▸ About this task
Search the data for the word "icon" and copy out every line that has it.
Top of Source data
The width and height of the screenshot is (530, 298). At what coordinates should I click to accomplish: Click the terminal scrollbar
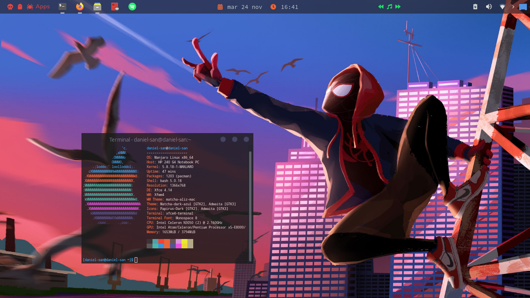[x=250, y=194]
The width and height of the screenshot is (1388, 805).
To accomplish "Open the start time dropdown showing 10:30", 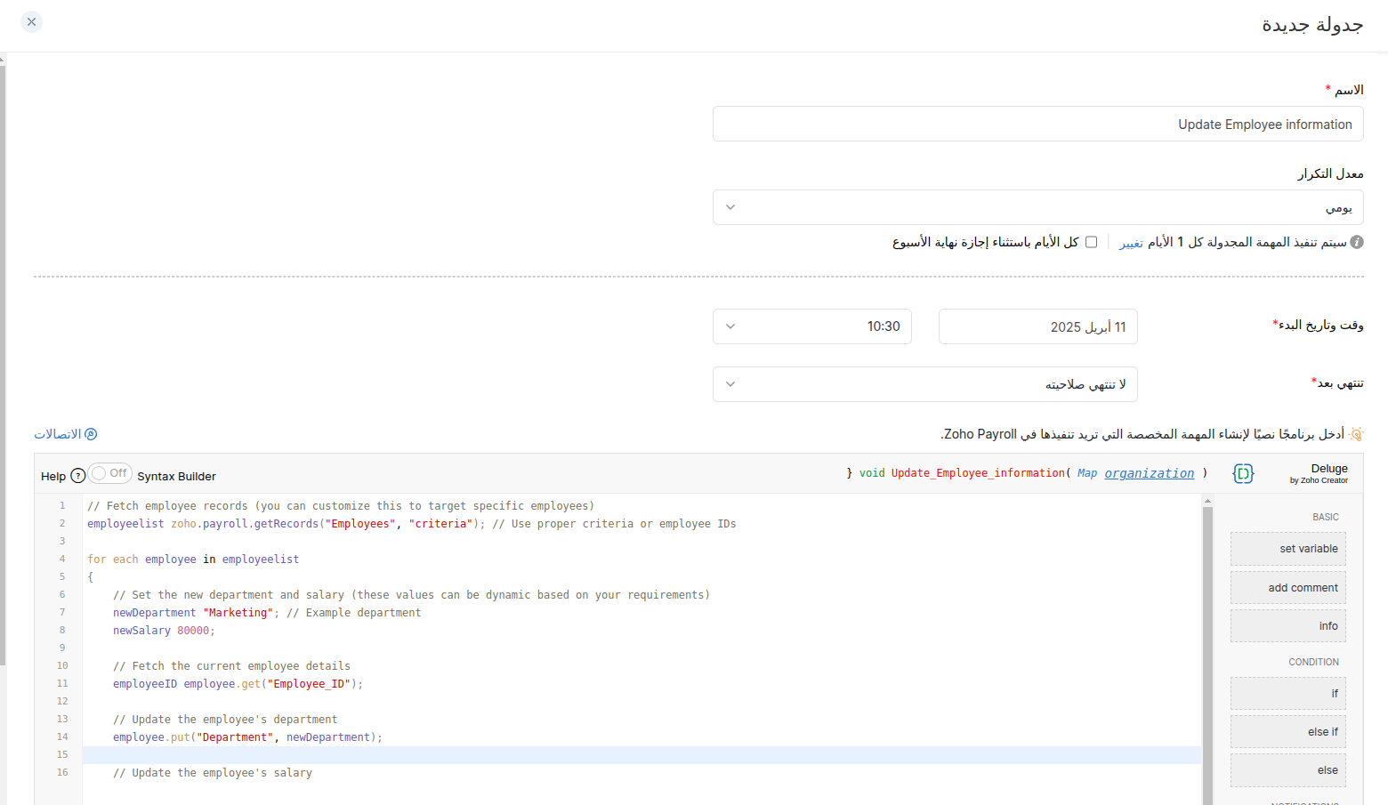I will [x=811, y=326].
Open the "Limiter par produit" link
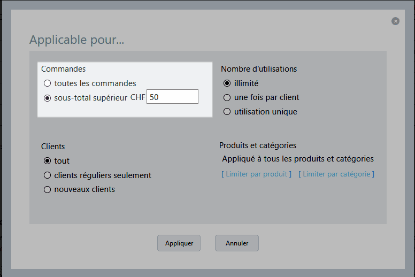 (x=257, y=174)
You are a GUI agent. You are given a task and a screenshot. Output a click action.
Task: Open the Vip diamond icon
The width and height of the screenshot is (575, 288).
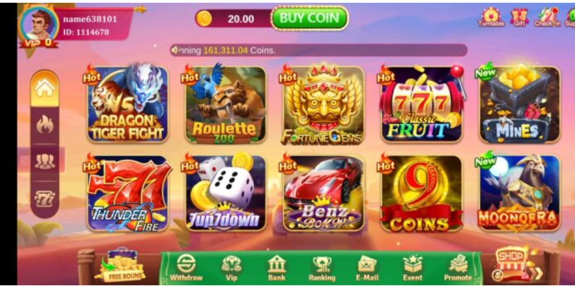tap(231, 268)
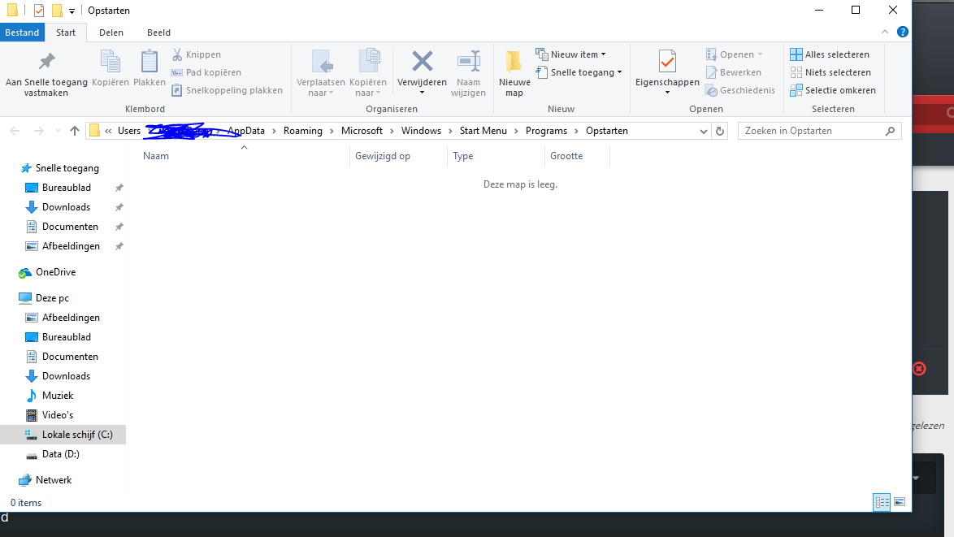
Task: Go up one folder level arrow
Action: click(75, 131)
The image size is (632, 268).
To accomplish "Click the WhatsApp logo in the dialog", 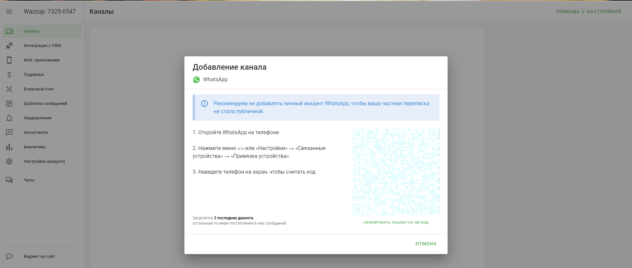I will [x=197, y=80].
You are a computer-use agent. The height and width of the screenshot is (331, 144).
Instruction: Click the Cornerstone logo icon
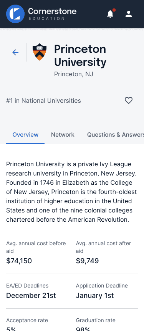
Bottom of Source data
▸ Output for this exercise
Task: Open the Vip diamond icon
Instruction: Click the Cornerstone logo icon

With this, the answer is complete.